Burrito con queso amarillo

Opinión

Bane, el villano de Batman, hablaba a sus seguidores en tono terrorífico; Trump con su voz aguda. Los movimientos de Bane eran viriles e incluían ambas manos, como un abrazo al pueblo; los de Trump se redujeron a índice y pulgar derechos formando un delicado círculo. Bane, con su escalofriante bozal, pronunció su arenga en Ciudad Gótica; Trump, en Washington. Bane anunció que arrancaría el poder a sus enemigos; Trump, que arrancaría el poder al legado de Obama. Hasta ahí las diferencias.

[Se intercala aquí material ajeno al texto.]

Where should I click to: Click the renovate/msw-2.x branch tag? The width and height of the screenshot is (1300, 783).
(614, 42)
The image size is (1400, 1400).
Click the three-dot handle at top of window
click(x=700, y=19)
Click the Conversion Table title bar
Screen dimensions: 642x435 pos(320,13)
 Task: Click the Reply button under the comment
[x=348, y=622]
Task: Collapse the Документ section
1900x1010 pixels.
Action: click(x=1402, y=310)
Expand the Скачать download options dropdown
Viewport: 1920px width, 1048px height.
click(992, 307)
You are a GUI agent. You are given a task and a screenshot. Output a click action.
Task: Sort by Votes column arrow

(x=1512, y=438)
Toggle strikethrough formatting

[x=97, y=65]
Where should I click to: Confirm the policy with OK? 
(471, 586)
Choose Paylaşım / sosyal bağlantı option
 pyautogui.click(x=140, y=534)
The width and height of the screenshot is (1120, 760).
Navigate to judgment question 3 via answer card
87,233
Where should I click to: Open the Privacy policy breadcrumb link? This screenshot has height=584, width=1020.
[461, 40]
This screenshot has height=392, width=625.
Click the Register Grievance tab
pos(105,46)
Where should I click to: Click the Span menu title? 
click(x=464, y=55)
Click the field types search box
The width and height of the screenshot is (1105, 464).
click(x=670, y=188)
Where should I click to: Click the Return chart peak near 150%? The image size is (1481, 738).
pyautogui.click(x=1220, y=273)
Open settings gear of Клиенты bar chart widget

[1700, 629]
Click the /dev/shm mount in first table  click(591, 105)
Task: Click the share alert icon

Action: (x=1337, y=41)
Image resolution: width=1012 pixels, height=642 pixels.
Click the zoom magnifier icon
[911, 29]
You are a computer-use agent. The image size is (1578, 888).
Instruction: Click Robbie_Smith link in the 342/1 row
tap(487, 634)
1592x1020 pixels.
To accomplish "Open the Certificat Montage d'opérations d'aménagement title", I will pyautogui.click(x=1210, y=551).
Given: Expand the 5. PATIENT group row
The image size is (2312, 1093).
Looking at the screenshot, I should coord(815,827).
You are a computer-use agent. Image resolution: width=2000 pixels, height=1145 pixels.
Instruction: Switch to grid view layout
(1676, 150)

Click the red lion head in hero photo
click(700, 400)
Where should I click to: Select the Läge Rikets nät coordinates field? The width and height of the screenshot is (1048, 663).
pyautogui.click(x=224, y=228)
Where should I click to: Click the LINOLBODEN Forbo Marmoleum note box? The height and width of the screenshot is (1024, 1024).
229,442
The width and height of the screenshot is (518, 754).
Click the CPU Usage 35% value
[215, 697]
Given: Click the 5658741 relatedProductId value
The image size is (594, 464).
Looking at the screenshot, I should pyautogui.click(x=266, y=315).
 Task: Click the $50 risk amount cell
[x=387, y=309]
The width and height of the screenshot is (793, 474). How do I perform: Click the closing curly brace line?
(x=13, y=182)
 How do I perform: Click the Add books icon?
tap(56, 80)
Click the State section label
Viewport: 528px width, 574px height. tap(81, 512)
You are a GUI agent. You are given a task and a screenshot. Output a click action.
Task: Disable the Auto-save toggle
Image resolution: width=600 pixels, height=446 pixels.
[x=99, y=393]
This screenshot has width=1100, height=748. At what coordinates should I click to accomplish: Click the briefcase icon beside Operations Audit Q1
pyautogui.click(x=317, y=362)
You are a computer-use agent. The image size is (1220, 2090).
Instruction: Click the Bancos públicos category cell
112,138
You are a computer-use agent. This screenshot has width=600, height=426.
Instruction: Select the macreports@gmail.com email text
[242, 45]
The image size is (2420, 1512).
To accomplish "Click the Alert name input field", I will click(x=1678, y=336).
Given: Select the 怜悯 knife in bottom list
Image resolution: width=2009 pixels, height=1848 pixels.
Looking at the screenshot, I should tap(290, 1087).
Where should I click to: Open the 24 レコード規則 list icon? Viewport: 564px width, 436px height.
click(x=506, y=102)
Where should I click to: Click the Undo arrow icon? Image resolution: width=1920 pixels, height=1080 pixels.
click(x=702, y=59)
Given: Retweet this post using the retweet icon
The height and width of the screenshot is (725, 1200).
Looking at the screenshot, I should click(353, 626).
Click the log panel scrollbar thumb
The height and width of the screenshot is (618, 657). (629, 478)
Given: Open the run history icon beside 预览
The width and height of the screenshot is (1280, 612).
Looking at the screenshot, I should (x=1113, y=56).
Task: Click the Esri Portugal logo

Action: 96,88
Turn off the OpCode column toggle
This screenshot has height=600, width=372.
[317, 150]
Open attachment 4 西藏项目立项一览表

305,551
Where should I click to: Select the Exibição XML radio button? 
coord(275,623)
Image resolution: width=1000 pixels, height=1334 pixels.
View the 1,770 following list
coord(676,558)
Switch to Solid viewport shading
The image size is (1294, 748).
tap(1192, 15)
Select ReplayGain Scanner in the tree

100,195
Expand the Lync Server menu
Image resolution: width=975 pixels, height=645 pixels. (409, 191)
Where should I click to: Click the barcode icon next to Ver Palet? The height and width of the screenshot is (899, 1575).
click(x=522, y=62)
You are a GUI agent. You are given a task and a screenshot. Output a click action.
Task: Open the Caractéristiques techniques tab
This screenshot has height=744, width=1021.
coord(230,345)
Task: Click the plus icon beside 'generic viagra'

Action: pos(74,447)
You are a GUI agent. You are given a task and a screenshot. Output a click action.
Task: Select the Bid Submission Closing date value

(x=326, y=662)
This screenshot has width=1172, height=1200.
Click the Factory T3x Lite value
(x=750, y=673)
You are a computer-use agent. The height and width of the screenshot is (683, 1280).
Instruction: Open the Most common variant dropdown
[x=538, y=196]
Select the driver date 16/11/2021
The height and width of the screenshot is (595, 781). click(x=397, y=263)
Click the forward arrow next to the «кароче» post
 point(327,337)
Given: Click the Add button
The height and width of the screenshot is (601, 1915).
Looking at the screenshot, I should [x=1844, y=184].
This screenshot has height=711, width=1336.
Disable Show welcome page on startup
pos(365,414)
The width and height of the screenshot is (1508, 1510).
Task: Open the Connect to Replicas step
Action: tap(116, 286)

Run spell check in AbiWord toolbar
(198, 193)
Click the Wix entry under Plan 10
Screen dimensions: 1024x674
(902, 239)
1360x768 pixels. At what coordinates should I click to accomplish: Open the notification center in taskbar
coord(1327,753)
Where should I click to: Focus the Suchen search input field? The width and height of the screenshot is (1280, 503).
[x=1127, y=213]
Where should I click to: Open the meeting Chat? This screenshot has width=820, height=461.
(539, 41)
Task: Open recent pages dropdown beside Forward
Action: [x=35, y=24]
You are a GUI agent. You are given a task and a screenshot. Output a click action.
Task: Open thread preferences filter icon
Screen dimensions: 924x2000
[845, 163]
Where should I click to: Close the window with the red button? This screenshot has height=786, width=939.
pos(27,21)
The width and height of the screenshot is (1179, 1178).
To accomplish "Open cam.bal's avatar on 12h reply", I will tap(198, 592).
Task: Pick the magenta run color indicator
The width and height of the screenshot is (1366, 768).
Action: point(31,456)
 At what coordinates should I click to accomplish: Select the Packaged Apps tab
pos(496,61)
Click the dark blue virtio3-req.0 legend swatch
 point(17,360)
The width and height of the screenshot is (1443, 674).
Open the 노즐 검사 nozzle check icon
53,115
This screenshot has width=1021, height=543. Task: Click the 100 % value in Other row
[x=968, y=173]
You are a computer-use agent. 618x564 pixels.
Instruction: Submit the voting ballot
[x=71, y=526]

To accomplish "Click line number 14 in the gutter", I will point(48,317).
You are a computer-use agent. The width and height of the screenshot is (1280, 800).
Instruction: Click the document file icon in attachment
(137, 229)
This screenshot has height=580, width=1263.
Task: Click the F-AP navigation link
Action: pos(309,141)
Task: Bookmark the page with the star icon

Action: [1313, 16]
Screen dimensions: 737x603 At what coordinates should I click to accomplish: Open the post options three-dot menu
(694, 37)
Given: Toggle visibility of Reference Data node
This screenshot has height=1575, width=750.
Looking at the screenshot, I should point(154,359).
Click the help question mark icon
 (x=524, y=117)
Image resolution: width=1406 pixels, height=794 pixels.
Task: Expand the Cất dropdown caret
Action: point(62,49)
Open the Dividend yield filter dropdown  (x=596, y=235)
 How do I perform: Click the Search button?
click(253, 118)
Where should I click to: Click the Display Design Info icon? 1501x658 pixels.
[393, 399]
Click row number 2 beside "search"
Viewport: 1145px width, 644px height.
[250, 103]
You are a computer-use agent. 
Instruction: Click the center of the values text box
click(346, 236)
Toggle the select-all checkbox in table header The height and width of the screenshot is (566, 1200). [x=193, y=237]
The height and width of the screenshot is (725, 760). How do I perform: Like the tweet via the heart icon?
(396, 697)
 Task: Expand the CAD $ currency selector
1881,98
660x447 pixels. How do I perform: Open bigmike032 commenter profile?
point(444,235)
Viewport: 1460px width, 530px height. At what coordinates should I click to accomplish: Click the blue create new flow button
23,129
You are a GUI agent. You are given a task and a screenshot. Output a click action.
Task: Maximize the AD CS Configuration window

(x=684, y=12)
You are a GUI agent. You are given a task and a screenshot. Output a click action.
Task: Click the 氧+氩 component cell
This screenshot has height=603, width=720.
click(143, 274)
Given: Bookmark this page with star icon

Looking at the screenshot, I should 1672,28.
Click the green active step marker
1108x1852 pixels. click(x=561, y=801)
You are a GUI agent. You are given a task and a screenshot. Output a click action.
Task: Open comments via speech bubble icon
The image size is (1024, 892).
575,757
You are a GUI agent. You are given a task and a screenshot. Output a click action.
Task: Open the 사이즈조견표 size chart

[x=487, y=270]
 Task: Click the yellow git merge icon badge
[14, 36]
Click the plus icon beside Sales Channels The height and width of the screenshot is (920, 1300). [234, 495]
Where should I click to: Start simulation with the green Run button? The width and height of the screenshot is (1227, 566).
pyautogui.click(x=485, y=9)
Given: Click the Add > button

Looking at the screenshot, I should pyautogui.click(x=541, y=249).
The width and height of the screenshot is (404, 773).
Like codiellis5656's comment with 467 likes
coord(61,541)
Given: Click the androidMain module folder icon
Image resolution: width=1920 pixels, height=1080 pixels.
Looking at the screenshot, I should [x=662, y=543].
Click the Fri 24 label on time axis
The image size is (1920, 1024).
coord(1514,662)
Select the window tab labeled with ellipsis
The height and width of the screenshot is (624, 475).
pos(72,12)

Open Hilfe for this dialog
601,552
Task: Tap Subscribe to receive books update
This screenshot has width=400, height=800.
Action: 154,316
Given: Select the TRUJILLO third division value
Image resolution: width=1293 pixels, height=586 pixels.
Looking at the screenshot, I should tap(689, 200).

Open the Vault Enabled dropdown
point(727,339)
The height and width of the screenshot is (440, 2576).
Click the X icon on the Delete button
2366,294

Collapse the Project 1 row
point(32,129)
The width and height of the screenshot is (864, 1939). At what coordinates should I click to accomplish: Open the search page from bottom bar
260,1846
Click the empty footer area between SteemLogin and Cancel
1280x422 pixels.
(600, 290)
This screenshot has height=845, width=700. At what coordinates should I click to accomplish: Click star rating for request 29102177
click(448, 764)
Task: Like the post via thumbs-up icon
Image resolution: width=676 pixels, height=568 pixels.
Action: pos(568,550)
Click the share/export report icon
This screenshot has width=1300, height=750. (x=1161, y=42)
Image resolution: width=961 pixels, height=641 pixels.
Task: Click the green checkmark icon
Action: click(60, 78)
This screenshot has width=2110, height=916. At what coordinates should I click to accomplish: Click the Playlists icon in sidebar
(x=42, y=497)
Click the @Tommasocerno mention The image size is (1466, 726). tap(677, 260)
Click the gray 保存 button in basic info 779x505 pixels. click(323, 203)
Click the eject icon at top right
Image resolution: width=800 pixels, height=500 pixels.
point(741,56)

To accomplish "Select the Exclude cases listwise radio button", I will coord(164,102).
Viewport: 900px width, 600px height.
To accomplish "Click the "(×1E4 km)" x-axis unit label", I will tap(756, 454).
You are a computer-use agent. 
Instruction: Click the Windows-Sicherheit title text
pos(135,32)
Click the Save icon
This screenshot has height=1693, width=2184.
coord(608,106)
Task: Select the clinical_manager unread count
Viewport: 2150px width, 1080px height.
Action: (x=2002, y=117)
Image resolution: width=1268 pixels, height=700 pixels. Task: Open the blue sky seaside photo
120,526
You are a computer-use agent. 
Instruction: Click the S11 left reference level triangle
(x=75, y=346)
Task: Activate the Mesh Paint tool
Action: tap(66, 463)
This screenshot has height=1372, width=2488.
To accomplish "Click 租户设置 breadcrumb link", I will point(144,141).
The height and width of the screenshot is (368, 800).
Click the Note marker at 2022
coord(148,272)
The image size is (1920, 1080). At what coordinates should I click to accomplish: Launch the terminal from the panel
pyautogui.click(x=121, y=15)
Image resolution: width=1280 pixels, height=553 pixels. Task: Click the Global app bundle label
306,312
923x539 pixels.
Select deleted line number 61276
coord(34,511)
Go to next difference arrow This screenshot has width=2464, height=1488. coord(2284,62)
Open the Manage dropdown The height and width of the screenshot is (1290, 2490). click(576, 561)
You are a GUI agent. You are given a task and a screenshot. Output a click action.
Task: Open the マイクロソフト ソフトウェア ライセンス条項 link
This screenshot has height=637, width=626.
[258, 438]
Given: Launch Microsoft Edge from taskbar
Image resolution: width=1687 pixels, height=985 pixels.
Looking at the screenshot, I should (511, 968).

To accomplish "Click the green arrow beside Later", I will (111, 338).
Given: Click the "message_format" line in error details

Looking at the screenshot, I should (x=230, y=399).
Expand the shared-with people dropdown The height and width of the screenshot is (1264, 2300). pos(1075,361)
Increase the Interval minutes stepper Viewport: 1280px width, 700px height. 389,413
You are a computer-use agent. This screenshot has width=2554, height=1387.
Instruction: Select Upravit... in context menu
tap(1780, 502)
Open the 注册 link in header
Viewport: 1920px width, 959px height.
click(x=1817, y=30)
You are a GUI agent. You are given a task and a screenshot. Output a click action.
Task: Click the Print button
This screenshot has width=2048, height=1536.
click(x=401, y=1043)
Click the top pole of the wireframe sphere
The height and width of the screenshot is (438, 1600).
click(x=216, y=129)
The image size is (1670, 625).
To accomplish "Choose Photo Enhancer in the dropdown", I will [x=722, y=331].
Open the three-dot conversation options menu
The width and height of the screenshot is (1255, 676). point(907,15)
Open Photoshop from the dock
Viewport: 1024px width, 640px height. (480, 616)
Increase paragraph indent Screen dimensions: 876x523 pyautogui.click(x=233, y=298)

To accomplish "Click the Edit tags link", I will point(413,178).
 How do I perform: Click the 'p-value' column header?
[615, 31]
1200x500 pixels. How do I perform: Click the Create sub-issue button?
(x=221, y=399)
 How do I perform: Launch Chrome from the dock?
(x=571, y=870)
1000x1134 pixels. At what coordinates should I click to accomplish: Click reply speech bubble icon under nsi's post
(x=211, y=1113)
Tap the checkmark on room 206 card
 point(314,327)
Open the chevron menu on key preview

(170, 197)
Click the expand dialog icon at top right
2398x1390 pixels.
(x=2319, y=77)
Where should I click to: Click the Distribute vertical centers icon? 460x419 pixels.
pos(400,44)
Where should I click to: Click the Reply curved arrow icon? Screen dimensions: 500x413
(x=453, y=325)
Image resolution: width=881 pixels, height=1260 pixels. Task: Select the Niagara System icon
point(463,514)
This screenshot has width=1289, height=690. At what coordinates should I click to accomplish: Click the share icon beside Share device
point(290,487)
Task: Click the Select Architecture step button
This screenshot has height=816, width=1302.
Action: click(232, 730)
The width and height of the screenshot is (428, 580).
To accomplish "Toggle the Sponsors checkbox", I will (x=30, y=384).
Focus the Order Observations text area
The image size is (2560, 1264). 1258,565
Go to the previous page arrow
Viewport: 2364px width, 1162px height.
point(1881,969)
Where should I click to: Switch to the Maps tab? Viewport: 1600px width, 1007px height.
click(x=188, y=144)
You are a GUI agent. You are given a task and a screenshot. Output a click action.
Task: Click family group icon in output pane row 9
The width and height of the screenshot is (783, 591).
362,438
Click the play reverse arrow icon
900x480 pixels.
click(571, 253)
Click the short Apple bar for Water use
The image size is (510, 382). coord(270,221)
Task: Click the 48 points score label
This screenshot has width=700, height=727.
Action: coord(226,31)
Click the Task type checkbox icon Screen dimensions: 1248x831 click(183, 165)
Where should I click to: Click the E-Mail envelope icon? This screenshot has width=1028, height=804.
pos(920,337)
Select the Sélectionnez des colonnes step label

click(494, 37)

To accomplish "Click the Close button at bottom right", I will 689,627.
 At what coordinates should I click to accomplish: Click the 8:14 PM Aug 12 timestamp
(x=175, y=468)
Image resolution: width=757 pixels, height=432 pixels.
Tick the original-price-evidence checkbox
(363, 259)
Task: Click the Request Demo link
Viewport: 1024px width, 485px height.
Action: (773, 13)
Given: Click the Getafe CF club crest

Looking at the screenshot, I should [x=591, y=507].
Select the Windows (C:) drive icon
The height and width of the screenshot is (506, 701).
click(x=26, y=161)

En cambio, Trump se ocupó de que un fragmento de su discurso coincidiera con lo que Bane dijo en The Dark Knight Rises: “giving it back to you, the people”. Devolvería el poder a “la gente”.

Trump saborea el papel de villano planetario: el mundo es su juguete y si quiere lo ensucia, aplasta, desarma, destruye o escupe. Tiene la virtud de la claridad y al salir a jugar sabe a quién le gusta representar: eligió a Bane; no a Batman, Superman, Flash Gordon u otro noble justiciero. Ha elegido ser el malo.

Su virtud de la claridad tiene otra razón. Dijo “Transferimos el poder de Washington DC y te lo devolvemos a ti, el pueblo (the people)”. ¿Y quién es el pueblo? Profirió “the people” y la cámara enfocó a los asistentes a su investidura: blancos. Centenares. De gorras, gabanes, impermeables, todos blancos. Blancos-blancos, blancos-rojizos, blancos-apiñonados. No negros, latinos, asiáticos. Ni uno visible. Sólo blancos eufóricos.

Trump tiene la virtud de la claridad. Busca congraciarse con esos blancos conservadores que con su voto despreciaron que en su país haya mexicanos a los que llamó “criminales” y “violadores”, o afroamericanos como Michelle Obama a quien uno de sus asesores le pidió emigrar a Zimbawe y vivir con gorilas. Trump sabe cómo seducir a “the people”. Y a menos de una semana de haber asumido el poder suministra el éxtasis que esos blancos reclaman.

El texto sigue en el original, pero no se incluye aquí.